*Directions*: Count how many lines of the material below contain the word "resolution", and reply with only that number.

*Input data*:
::::::::::

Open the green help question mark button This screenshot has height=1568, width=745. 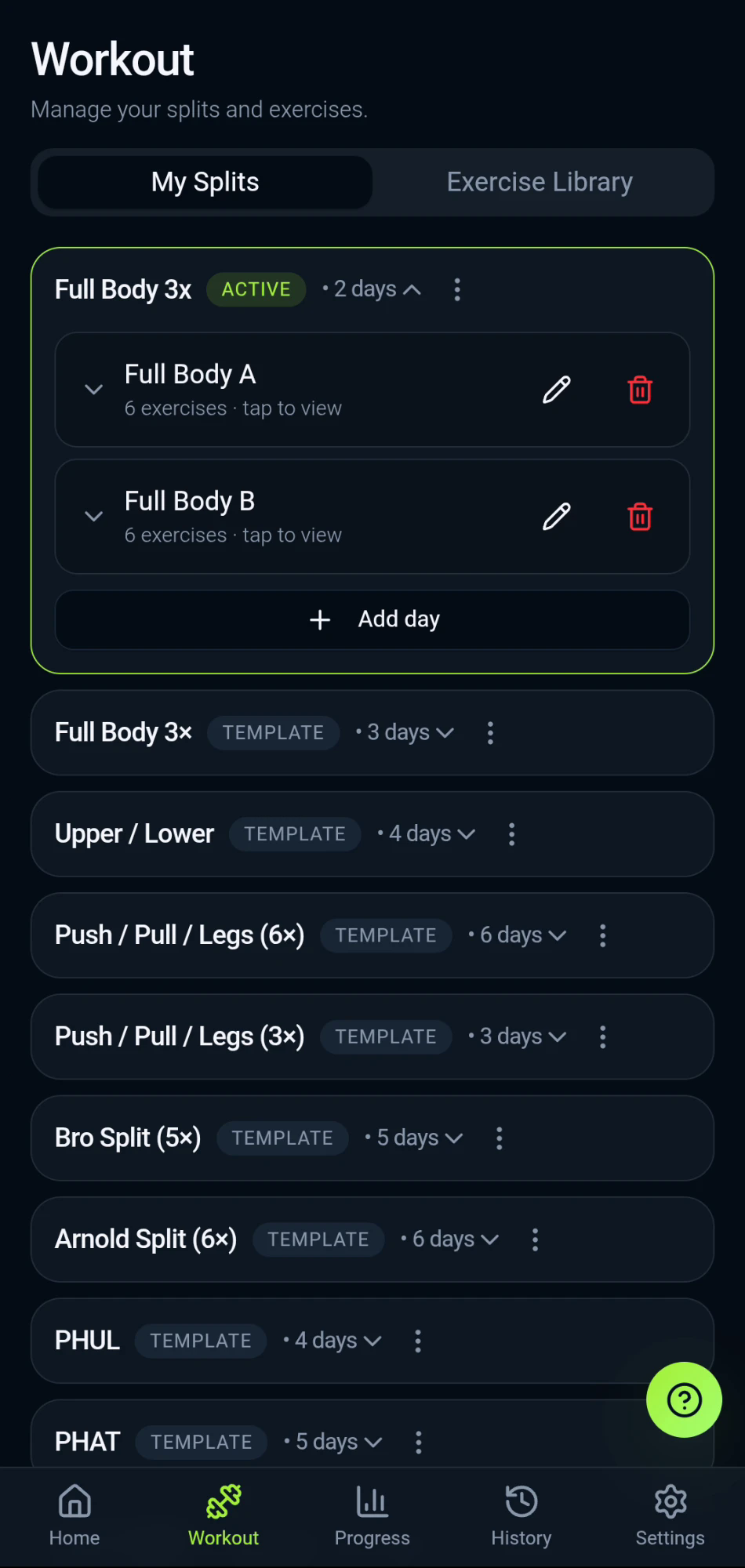coord(684,1399)
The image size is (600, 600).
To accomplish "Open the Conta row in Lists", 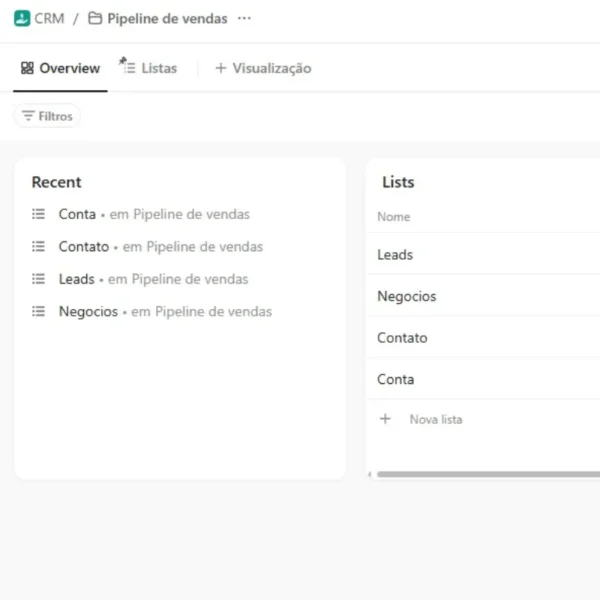I will coord(395,379).
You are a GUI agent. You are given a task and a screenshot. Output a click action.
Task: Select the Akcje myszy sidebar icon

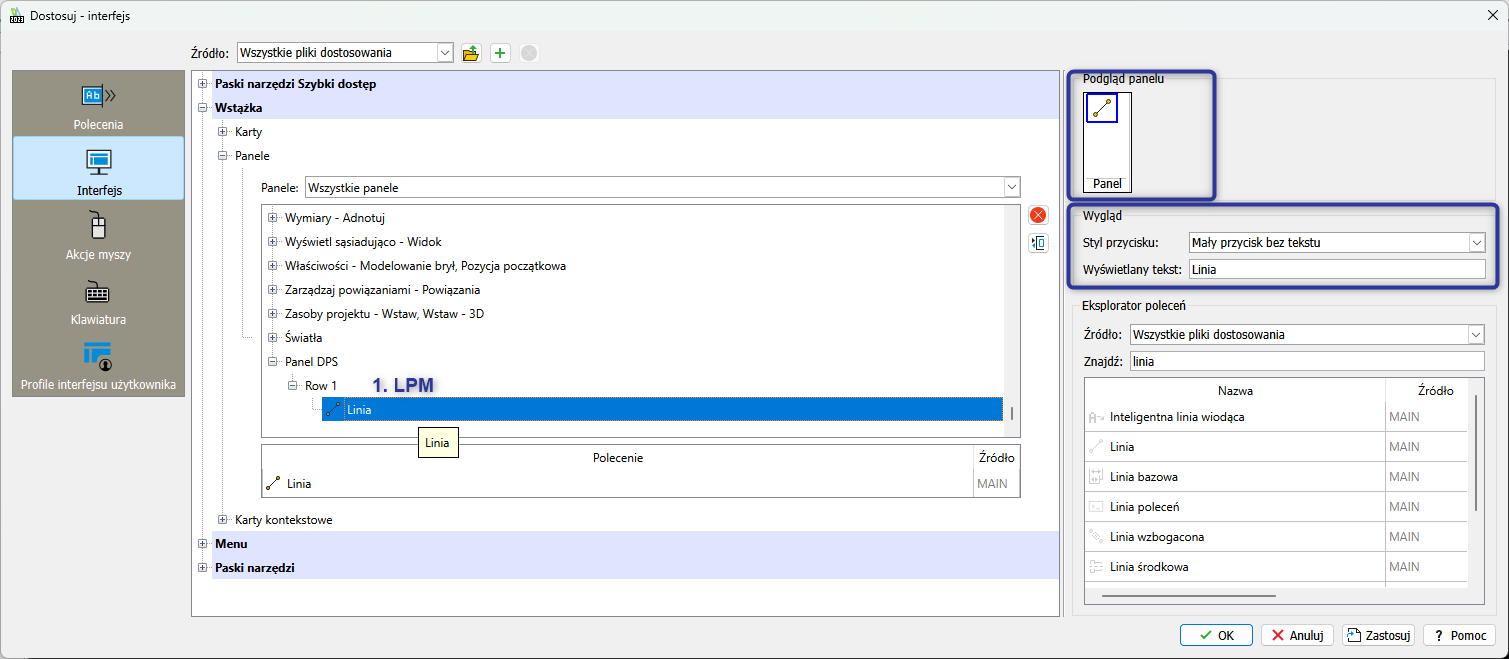tap(98, 226)
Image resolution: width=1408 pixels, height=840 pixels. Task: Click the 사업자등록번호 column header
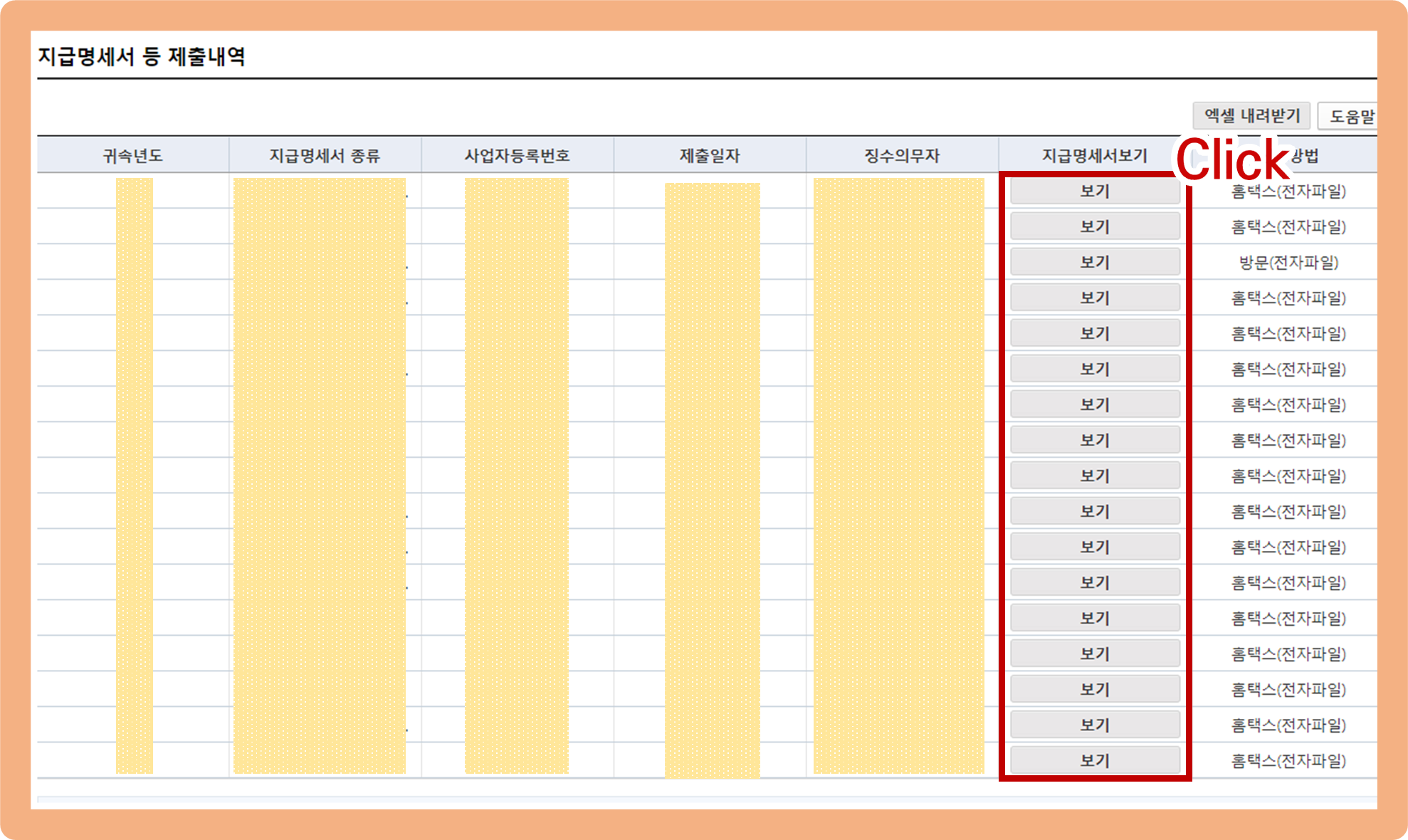pyautogui.click(x=518, y=155)
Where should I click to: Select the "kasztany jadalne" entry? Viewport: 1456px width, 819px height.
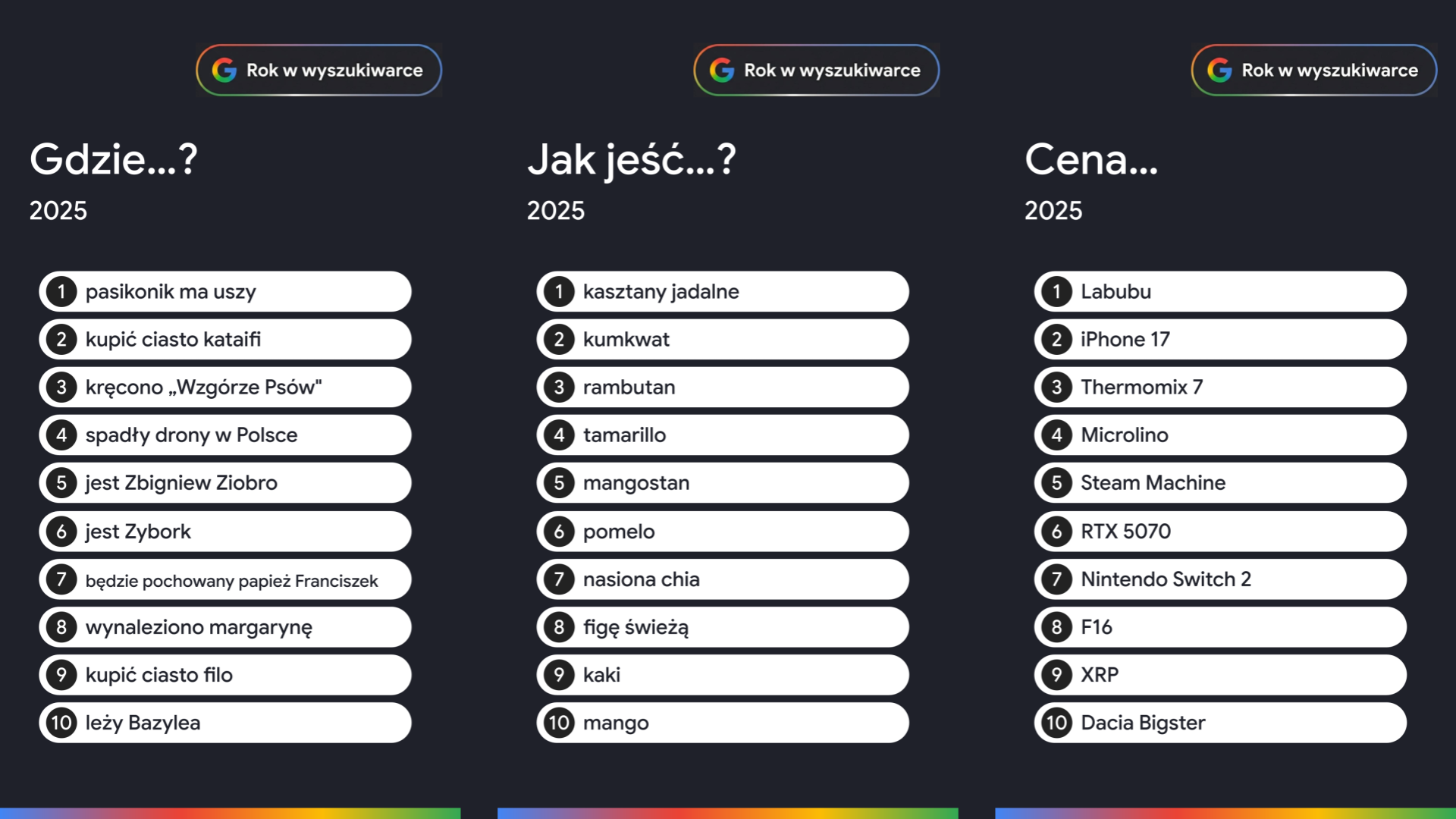point(723,292)
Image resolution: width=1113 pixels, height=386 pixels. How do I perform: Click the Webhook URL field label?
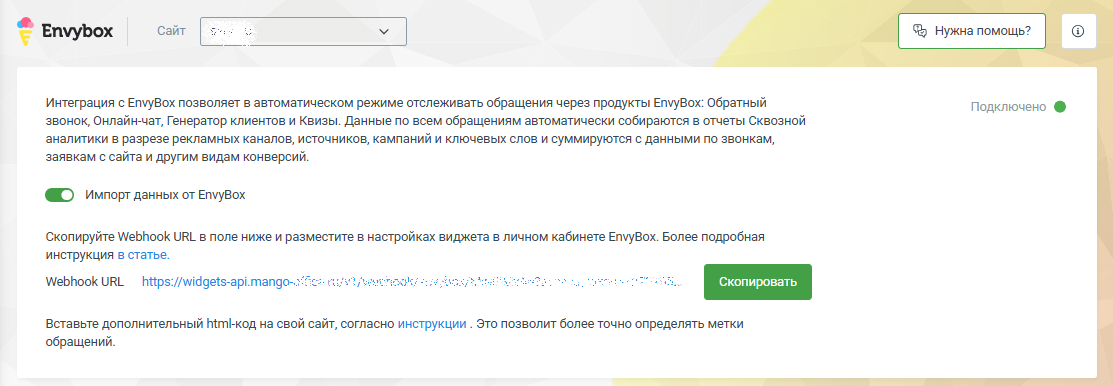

::::::::::

*Result*: 2